### EXERCISE DIRECTIONS
Update every row below by changing "Screen dimensions" to "Screen size", and leave everything else the same.

### LISTING
---+---
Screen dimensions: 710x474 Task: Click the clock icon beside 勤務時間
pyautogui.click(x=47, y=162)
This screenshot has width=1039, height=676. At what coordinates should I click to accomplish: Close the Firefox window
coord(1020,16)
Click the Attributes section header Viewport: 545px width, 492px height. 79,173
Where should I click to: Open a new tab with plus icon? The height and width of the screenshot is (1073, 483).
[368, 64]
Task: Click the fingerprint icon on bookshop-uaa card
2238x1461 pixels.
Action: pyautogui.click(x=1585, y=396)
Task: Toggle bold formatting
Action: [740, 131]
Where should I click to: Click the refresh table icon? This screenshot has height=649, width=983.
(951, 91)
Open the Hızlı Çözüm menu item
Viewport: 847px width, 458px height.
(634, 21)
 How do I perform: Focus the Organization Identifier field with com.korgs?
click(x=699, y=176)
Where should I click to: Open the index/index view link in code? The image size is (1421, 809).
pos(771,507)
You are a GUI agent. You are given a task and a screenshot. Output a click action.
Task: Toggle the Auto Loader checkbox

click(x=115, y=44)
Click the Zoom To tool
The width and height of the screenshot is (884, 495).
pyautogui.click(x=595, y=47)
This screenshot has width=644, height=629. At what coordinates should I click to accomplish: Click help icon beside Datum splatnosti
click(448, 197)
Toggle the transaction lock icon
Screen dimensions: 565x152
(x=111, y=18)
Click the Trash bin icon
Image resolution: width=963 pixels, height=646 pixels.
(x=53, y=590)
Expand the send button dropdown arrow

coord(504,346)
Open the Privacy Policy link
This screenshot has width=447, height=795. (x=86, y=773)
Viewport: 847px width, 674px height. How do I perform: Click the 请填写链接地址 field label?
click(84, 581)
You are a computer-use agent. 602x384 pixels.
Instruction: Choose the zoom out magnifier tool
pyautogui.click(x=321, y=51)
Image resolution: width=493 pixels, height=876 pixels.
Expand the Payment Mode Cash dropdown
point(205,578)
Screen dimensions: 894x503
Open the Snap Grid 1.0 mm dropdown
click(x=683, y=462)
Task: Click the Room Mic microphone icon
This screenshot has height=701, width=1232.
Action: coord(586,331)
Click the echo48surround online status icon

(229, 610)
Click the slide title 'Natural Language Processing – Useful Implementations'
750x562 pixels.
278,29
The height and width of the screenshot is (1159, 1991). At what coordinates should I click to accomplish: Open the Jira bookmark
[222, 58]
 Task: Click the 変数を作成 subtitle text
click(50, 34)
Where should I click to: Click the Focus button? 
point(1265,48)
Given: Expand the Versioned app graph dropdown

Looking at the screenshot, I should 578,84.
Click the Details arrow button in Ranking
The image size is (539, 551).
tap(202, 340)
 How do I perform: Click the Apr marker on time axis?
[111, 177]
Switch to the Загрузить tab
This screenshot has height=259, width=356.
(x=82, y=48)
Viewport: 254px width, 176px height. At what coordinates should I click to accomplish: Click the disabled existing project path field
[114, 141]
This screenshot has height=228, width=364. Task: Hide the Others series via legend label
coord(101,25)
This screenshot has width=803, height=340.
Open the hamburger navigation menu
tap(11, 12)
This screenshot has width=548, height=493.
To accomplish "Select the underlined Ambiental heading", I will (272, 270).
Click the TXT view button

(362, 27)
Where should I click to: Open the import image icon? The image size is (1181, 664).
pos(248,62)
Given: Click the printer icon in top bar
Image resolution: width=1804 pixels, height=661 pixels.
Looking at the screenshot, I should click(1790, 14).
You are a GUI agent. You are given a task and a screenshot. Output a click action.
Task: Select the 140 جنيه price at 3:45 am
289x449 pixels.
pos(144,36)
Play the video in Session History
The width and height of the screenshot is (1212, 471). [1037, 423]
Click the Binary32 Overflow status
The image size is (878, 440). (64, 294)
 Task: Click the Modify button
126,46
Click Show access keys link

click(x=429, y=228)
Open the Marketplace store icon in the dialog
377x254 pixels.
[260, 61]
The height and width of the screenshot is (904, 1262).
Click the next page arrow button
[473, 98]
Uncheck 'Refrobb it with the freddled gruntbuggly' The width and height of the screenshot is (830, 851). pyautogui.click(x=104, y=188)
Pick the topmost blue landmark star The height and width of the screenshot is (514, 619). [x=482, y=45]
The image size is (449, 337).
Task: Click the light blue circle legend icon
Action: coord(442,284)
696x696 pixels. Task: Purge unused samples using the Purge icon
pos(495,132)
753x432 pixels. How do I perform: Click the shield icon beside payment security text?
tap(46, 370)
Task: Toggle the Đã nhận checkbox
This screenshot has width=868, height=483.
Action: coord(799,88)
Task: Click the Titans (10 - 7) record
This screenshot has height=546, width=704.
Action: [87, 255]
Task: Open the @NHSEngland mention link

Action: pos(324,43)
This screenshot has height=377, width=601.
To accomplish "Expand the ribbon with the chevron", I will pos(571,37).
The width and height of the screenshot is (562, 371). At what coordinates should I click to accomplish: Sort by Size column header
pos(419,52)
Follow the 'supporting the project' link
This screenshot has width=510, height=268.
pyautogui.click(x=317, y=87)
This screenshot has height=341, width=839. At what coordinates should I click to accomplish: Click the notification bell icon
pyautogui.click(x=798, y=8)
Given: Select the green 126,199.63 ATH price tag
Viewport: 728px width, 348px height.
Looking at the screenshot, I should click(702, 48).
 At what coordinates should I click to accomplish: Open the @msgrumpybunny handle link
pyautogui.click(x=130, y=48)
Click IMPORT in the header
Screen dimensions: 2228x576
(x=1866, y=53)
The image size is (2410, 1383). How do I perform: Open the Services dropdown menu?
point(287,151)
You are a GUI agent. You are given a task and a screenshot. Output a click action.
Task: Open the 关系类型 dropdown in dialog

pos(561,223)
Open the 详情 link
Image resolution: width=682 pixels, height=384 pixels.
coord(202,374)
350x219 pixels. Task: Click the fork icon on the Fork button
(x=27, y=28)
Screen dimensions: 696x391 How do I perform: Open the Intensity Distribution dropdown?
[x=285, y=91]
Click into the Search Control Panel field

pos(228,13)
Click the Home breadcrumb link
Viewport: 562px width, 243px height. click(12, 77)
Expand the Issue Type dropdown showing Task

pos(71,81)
---+---
### REPLY
Screen size: 710x474 Task: Click the clock icon beside 勤務時間
pyautogui.click(x=47, y=162)
This screenshot has width=1039, height=676. At what coordinates should I click to accomplish: Close the Firefox window
coord(1020,16)
Click the Attributes section header Viewport: 545px width, 492px height. 79,173
Where should I click to: Open a new tab with plus icon? The height and width of the screenshot is (1073, 483).
[368, 64]
Task: Click the fingerprint icon on bookshop-uaa card
2238x1461 pixels.
Action: pyautogui.click(x=1585, y=396)
Task: Toggle bold formatting
Action: [740, 131]
Where should I click to: Click the refresh table icon? This screenshot has height=649, width=983.
(951, 91)
Open the Hızlı Çözüm menu item
Viewport: 847px width, 458px height.
(634, 21)
 How do I perform: Focus the Organization Identifier field with com.korgs?
click(x=699, y=176)
Where should I click to: Open the index/index view link in code? The image size is (1421, 809).
pos(771,507)
You are a GUI agent. You are given a task and a screenshot. Output a click action.
Task: Toggle the Auto Loader checkbox

click(x=115, y=44)
Click the Zoom To tool
The width and height of the screenshot is (884, 495).
pyautogui.click(x=595, y=47)
This screenshot has width=644, height=629. At what coordinates should I click to accomplish: Click help icon beside Datum splatnosti
click(448, 197)
Toggle the transaction lock icon
Screen size: 565x152
(x=111, y=18)
Click the Trash bin icon
Image resolution: width=963 pixels, height=646 pixels.
(x=53, y=590)
Expand the send button dropdown arrow

coord(504,346)
Open the Privacy Policy link
This screenshot has width=447, height=795. (x=86, y=773)
Viewport: 847px width, 674px height. How do I perform: Click the 请填写链接地址 field label?
click(84, 581)
You are a computer-use agent. 602x384 pixels.
Instruction: Choose the zoom out magnifier tool
pyautogui.click(x=321, y=51)
Image resolution: width=493 pixels, height=876 pixels.
Expand the Payment Mode Cash dropdown
point(205,578)
Screen size: 894x503
Open the Snap Grid 1.0 mm dropdown
click(x=683, y=462)
Task: Click the Room Mic microphone icon
This screenshot has height=701, width=1232.
Action: coord(586,331)
Click the echo48surround online status icon

(229, 610)
Click the slide title 'Natural Language Processing – Useful Implementations'
750x562 pixels.
278,29
The height and width of the screenshot is (1159, 1991). At what coordinates should I click to accomplish: Open the Jira bookmark
[222, 58]
 Task: Click the 変数を作成 subtitle text
click(50, 34)
Where should I click to: Click the Focus button? 
point(1265,48)
Given: Expand the Versioned app graph dropdown

Looking at the screenshot, I should 578,84.
Click the Details arrow button in Ranking
The image size is (539, 551).
tap(202, 340)
 How do I perform: Click the Apr marker on time axis?
[111, 177]
Switch to the Загрузить tab
This screenshot has height=259, width=356.
(x=82, y=48)
Viewport: 254px width, 176px height. At what coordinates should I click to accomplish: Click the disabled existing project path field
[114, 141]
This screenshot has height=228, width=364. Task: Hide the Others series via legend label
coord(101,25)
This screenshot has width=803, height=340.
Open the hamburger navigation menu
tap(11, 12)
This screenshot has width=548, height=493.
To accomplish "Select the underlined Ambiental heading", I will (272, 270).
Click the TXT view button

(362, 27)
Where should I click to: Open the import image icon? The image size is (1181, 664).
pos(248,62)
Given: Click the printer icon in top bar
Image resolution: width=1804 pixels, height=661 pixels.
Looking at the screenshot, I should click(1790, 14).
You are a GUI agent. You are given a task and a screenshot. Output a click action.
Task: Select the 140 جنيه price at 3:45 am
289x449 pixels.
pos(144,36)
Play the video in Session History
The width and height of the screenshot is (1212, 471). [1037, 423]
Click the Binary32 Overflow status
The image size is (878, 440). (64, 294)
 Task: Click the Modify button
126,46
Click Show access keys link

click(x=429, y=228)
Open the Marketplace store icon in the dialog
377x254 pixels.
[260, 61]
The height and width of the screenshot is (904, 1262).
Click the next page arrow button
[473, 98]
Uncheck 'Refrobb it with the freddled gruntbuggly' The width and height of the screenshot is (830, 851). pyautogui.click(x=104, y=188)
Pick the topmost blue landmark star The height and width of the screenshot is (514, 619). [x=482, y=45]
The image size is (449, 337).
Task: Click the light blue circle legend icon
Action: coord(442,284)
696x696 pixels. Task: Purge unused samples using the Purge icon
pos(495,132)
753x432 pixels. How do I perform: Click the shield icon beside payment security text?
tap(46, 370)
Task: Toggle the Đã nhận checkbox
This screenshot has width=868, height=483.
Action: coord(799,88)
Task: Click the Titans (10 - 7) record
This screenshot has height=546, width=704.
Action: [87, 255]
Task: Open the @NHSEngland mention link

Action: pos(324,43)
This screenshot has height=377, width=601.
To accomplish "Expand the ribbon with the chevron", I will pos(571,37).
The width and height of the screenshot is (562, 371). At what coordinates should I click to accomplish: Sort by Size column header
pos(419,52)
Follow the 'supporting the project' link
This screenshot has width=510, height=268.
pyautogui.click(x=317, y=87)
This screenshot has height=341, width=839. At what coordinates should I click to accomplish: Click the notification bell icon
pyautogui.click(x=798, y=8)
Given: Select the green 126,199.63 ATH price tag
Viewport: 728px width, 348px height.
Looking at the screenshot, I should click(702, 48).
 At what coordinates should I click to accomplish: Open the @msgrumpybunny handle link
pyautogui.click(x=130, y=48)
Click IMPORT in the header
Screen size: 2228x576
(x=1866, y=53)
The image size is (2410, 1383). How do I perform: Open the Services dropdown menu?
point(287,151)
You are a GUI agent. You are given a task and a screenshot. Output a click action.
Task: Open the 关系类型 dropdown in dialog

pos(561,223)
Open the 详情 link
Image resolution: width=682 pixels, height=384 pixels.
coord(202,374)
350x219 pixels. Task: Click the fork icon on the Fork button
(x=27, y=28)
Screen size: 696x391 How do I perform: Open the Intensity Distribution dropdown?
[x=285, y=91]
Click into the Search Control Panel field

pos(228,13)
Click the Home breadcrumb link
Viewport: 562px width, 243px height. click(12, 77)
Expand the Issue Type dropdown showing Task

pos(71,81)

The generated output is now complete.